-- start of Material to process --

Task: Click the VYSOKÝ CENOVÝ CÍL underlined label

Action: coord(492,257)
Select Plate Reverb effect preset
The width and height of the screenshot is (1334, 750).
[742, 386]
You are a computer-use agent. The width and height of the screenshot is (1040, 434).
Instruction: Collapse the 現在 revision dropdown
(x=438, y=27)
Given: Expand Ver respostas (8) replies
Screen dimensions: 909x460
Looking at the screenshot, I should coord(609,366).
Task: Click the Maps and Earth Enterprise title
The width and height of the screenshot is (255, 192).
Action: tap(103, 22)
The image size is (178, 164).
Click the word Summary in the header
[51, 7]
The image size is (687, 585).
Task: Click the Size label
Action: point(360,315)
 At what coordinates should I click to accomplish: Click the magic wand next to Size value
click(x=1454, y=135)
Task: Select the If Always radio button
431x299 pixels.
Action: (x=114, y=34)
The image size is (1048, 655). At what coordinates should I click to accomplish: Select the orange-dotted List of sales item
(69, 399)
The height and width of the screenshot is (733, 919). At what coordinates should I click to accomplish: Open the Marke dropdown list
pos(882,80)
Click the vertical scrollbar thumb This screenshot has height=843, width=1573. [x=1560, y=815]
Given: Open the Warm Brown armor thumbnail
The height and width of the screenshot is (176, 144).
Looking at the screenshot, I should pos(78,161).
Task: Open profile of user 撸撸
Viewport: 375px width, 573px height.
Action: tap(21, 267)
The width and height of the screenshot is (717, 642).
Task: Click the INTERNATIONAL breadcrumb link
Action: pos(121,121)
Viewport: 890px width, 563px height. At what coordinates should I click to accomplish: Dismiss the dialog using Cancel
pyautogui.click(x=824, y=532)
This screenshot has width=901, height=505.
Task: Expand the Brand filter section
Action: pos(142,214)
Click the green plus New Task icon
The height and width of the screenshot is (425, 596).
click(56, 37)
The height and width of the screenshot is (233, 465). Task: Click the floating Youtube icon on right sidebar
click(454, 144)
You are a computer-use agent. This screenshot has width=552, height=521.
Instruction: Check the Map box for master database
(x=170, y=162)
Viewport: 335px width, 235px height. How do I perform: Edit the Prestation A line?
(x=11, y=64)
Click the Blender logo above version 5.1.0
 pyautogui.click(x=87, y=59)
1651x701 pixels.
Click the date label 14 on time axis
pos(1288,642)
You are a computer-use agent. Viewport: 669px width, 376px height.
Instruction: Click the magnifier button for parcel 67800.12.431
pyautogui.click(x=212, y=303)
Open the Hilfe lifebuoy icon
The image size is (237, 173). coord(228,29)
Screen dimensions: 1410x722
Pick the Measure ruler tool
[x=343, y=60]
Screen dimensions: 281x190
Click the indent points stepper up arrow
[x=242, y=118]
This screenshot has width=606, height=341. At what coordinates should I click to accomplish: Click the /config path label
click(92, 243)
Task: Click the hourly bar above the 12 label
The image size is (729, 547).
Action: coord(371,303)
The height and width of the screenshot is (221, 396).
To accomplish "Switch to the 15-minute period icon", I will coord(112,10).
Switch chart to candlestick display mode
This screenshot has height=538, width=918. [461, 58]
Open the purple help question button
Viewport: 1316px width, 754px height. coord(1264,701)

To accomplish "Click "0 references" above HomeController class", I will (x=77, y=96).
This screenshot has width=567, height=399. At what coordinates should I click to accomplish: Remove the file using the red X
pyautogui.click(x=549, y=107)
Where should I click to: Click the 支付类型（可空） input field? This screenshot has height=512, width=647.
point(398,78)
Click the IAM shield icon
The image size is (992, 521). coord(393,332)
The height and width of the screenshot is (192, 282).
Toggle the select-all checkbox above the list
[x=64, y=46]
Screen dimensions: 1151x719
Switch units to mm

-- end of Material to process --

#### What you should do:
Reproduce all of the items above, swapping every "dropdown" for "drop-down" and leaving everything else untouched.

#### Solution:
Task: Click the VYSOKÝ CENOVÝ CÍL underlined label

Action: coord(492,257)
Select Plate Reverb effect preset
The width and height of the screenshot is (1334, 750).
[742, 386]
You are a computer-use agent. The width and height of the screenshot is (1040, 434).
Instruction: Collapse the 現在 revision drop-down
(x=438, y=27)
Given: Expand Ver respostas (8) replies
Screen dimensions: 909x460
Looking at the screenshot, I should coord(609,366).
Task: Click the Maps and Earth Enterprise title
The width and height of the screenshot is (255, 192).
Action: tap(103, 22)
The image size is (178, 164).
Click the word Summary in the header
[51, 7]
The image size is (687, 585).
Task: Click the Size label
Action: point(360,315)
 At what coordinates should I click to accomplish: Click the magic wand next to Size value
click(x=1454, y=135)
Task: Select the If Always radio button
431x299 pixels.
Action: (x=114, y=34)
The image size is (1048, 655). At what coordinates should I click to accomplish: Select the orange-dotted List of sales item
(69, 399)
The height and width of the screenshot is (733, 919). At what coordinates should I click to accomplish: Open the Marke drop-down list
pos(882,80)
Click the vertical scrollbar thumb This screenshot has height=843, width=1573. [x=1560, y=815]
Given: Open the Warm Brown armor thumbnail
The height and width of the screenshot is (176, 144).
Looking at the screenshot, I should pos(78,161).
Task: Open profile of user 撸撸
Viewport: 375px width, 573px height.
Action: tap(21, 267)
The width and height of the screenshot is (717, 642).
Task: Click the INTERNATIONAL breadcrumb link
Action: pos(121,121)
Viewport: 890px width, 563px height. At what coordinates should I click to accomplish: Dismiss the dialog using Cancel
pyautogui.click(x=824, y=532)
This screenshot has width=901, height=505.
Task: Expand the Brand filter section
Action: pos(142,214)
Click the green plus New Task icon
The height and width of the screenshot is (425, 596).
click(56, 37)
The height and width of the screenshot is (233, 465). Task: Click the floating Youtube icon on right sidebar
click(454, 144)
You are a computer-use agent. This screenshot has width=552, height=521.
Instruction: Check the Map box for master database
(x=170, y=162)
Viewport: 335px width, 235px height. How do I perform: Edit the Prestation A line?
(x=11, y=64)
Click the Blender logo above version 5.1.0
 pyautogui.click(x=87, y=59)
1651x701 pixels.
Click the date label 14 on time axis
pos(1288,642)
You are a computer-use agent. Viewport: 669px width, 376px height.
Instruction: Click the magnifier button for parcel 67800.12.431
pyautogui.click(x=212, y=303)
Open the Hilfe lifebuoy icon
The image size is (237, 173). coord(228,29)
Screen dimensions: 1410x722
Pick the Measure ruler tool
[x=343, y=60]
Screen dimensions: 281x190
Click the indent points stepper up arrow
[x=242, y=118]
This screenshot has width=606, height=341. At what coordinates should I click to accomplish: Click the /config path label
click(92, 243)
Task: Click the hourly bar above the 12 label
The image size is (729, 547).
Action: coord(371,303)
The height and width of the screenshot is (221, 396).
To accomplish "Switch to the 15-minute period icon", I will coord(112,10).
Switch chart to candlestick display mode
This screenshot has height=538, width=918. [461, 58]
Open the purple help question button
Viewport: 1316px width, 754px height. coord(1264,701)

To accomplish "Click "0 references" above HomeController class", I will (x=77, y=96).
This screenshot has width=567, height=399. At what coordinates should I click to accomplish: Remove the file using the red X
pyautogui.click(x=549, y=107)
Where should I click to: Click the 支付类型（可空） input field? This screenshot has height=512, width=647.
point(398,78)
Click the IAM shield icon
The image size is (992, 521). coord(393,332)
The height and width of the screenshot is (192, 282).
Toggle the select-all checkbox above the list
[x=64, y=46]
Screen dimensions: 1151x719
Switch units to mm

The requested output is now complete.